声明

本BLOG上原创文章未经本人许可，不得用于商业用途。转载请注明出处，否则保留追究法律责任的权利
(切勿商用!!!)

前言

本文采用的主要工具是xpath，如果没有下载的可以点开此链接下载:https://pan.baidu.com/share/init?surl=GXPm1kMENXhOkefKcEQnlA
提取码:8wwv
xpath工具使用方法，即简单实战链接：https://blog.csdn.net/weixin_45859193/article/details/107064009
注意：本文xpath工具查找是有点难找的，我找了挺久（是我太菜了,嘿嘿…），所以如果不是很懂xpath的建议先看看我上面的简单实战链接去试试在过来看，这样可能会比较好懂点…(我也希望有大佬可以提点提点我改进代码，欢迎评论！)

爬虫离不开的四大步骤

1.目标url（这个是开头，也是很重要的一步）
2.发送请求
3.解析数据
4.保存数据

那么搞懂这些后就来开始实战吧!

开始

按照第一步来,应该是需要获取目标的url地址，所以我们点开淘宝热卖https://re.taobao.com,然后再里面随便搜索你喜欢的商品，然后把链接复制起来，放到代码里，因为我们是要指定爬取的所以代码要这样写：


url=input('请输入想查找的链接:')
#使用正则匹配，查看是不是我们要求的网页
url_link=re.findall("https://(.*?)/",url)
#这里是记个时，如果到5次就给他提示吧....
i=0
#死循环
while True:
    #判断是不是点进了淘宝热卖
    if url_link==['re.taobao.com']:
        break
    else:
        url = input('请重新输入淘宝热卖的链接:')
        url_link = re.findall("https://(.*?)/", url)
        i+=1
    #如果用户输入5次还是一样给出提示= =
    if i==5:
        print('提示：请进入https://re.taobao.com官网获取链接!')

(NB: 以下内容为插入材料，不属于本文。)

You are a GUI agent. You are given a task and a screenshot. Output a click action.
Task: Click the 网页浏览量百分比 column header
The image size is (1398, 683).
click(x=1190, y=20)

这是开始的大概思路，直接点的意思就是判断你点开的链接是不是淘宝热卖的，不是的话就会一直循环，循环…嘿嘿嘿…
然后是不是到了我们得第二步，发送请求了，因为我们获取了url地址，所以就要来个发送请求

#模拟浏览器
headers={'user-agent':'Mozilla/5.0 (Windows NT 10.0; WOW64) AppleWebKit/537.36 (KHTML, like Gecko) Chrome/49.0.2623.112 Safari/537.36'}
#发送请求
response=requests.get(url,headers=headers).content.decode()

是不是，你这时候是不是开始觉得爬虫其实也就这掌握了这4步奏，是不是很简单!

然后是不是继续到了我们的第三步的解析数据:

#解析成xpath格式
html=etree.HTML(response)
#价格
req_list=html.xpath('//span[@class="pricedetail"]//strong//text()')
#名字
name_list=html.xpath('//span[@class="title"]/@title')
#付款人数
host_list=html.xpath('//span[@class="payNum"]//text()')
#商家名字
host_1_list=html.xpath('//span[@class="shopNick"]//text()')
#评分,提示一下这里我找了挺久，因为id没加上多出了几个，淘宝也是坑
score_list=html.xpath('//div[@id="J_waterfallWrapper"]//span//b//text()')
#链接
link_list=html.xpath('//div[@id="J_waterfallWrapper"]//div[@class="item"]//a/@href')
#如实描述,创建几个空列表,获取这些评分，因为淘宝有坑，想爬准确只能3个3个爬，但是想打印出来，有点麻烦（我太菜了= =）

是不是围绕着这四步走是不是很顺利（其实不是的，我找评分，找了一个小时，因为有干扰数据,我太笨了有点晚才发现,呜呜呜…）

在这里我先来几张图片提醒一下大家，爬淘宝评分的坑

正常的我们去用xpath应该是这样吧
在这里插入图片描述每个数据3个，我着一页有200个数据，顶多600个，那15个怎么来的，起初我不想管他，回来发现，不能不管，因为有些数据会不一样，最后我往下翻，发现这五个商品，刚好也就是15个数据，不过这广告是想暗示我的头发吗…（突然一阵风从我头上吹过，很凉快…）
在这里插入图片描述

当场吐血，淘宝这么会玩…
最后再经历了一点磨难后，我找了一个和他们不一样的数据，就是id就是这个[//div[@id=“J_waterfallWrapper”],这是我发现下面那5个没有，但是上面的数据都在那里，所以就好办啦!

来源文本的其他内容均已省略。